The first thing you need to decide is if you're going to play in real time or asynchronously. If asynchronous play is an option, then a basic database-backed web application is best. You can always pretty up the front end, but almost all card games can be represented with text alone.

If you want to do synchronous, real-time play, then I think Flash is the best choice. The programming language (ActionScript) is just a dialect of JavaScript, so it should not be hard to pick up.
posted by jedicus at 2:17 PM on July 28, 2008

Best answer: Perhaps VASSAL?
posted by jbickers at 2:27 PM on July 28, 2008

Best answer: Yeah, I would second Vassal. I know of several fairly hardcore game nerds, none of whom have very much (if any) computer programming experience, who love it.
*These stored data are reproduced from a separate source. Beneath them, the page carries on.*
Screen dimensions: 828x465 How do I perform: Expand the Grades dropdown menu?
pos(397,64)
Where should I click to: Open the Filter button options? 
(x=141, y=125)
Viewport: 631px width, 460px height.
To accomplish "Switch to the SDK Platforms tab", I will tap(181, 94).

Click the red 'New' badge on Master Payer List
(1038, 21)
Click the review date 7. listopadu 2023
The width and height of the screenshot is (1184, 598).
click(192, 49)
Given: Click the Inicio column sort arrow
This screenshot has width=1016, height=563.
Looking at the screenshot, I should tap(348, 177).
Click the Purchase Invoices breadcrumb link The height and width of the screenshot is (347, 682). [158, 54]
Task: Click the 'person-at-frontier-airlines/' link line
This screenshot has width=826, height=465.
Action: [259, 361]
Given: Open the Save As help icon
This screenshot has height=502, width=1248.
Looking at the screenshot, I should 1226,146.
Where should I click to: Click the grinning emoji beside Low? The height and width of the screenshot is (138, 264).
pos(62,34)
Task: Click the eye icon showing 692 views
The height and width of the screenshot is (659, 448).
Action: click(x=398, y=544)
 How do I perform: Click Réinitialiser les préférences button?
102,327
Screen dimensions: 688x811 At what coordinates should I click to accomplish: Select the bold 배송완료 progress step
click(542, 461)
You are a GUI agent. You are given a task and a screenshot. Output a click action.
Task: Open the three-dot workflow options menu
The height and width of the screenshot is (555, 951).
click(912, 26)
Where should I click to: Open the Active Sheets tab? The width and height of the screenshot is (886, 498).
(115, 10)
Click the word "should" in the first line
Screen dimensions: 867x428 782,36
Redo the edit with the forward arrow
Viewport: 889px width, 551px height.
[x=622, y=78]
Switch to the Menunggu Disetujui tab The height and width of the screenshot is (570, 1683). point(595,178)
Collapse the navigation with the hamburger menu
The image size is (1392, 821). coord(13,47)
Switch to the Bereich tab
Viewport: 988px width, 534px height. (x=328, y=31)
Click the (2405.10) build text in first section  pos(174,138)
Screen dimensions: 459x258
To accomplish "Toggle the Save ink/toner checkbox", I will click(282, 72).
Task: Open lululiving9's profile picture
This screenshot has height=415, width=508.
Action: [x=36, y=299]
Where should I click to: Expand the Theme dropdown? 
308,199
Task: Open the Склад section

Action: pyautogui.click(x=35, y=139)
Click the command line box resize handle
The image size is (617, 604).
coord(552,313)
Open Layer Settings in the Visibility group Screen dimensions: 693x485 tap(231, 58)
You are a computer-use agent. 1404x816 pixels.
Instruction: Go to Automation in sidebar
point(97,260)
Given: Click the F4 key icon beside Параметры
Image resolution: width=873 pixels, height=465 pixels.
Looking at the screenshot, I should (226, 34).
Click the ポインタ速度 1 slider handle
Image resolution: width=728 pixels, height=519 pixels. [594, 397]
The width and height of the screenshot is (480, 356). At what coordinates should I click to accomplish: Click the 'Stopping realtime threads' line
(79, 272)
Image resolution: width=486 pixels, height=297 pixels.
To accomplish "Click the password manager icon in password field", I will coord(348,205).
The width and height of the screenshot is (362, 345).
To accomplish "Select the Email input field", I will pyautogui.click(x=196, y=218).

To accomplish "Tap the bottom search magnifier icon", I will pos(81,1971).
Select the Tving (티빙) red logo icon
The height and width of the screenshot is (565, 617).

It seems pretty accessible to the layperson who just wants to play the game and not think about the engine behind it.
posted by bcwinters at 2:35 PM on July 28, 2008

Response by poster: Votility sounds interesting. OCTGN sounds like a good generic simulator (without the AI). I've used a similar program for MAGIC TG games.

However, the Vassal site looks VERY intriguing.

Thanks to everyone so far. I knew there would be some good suggestions.
posted by johnstein at 3:36 PM on July 28, 2008

Best answer: You might want to poke through the card game engines on sourceforge.
posted by shothotbot at 5:08 PM on July 28, 2008

Response by poster: I should have thought of the sourceforge idea. Thanks shothotbot.
posted by johnstein at 5:35 PM on July 28, 2008

Magic Workstation should be usable for any card game, although it might be overkill for what you need.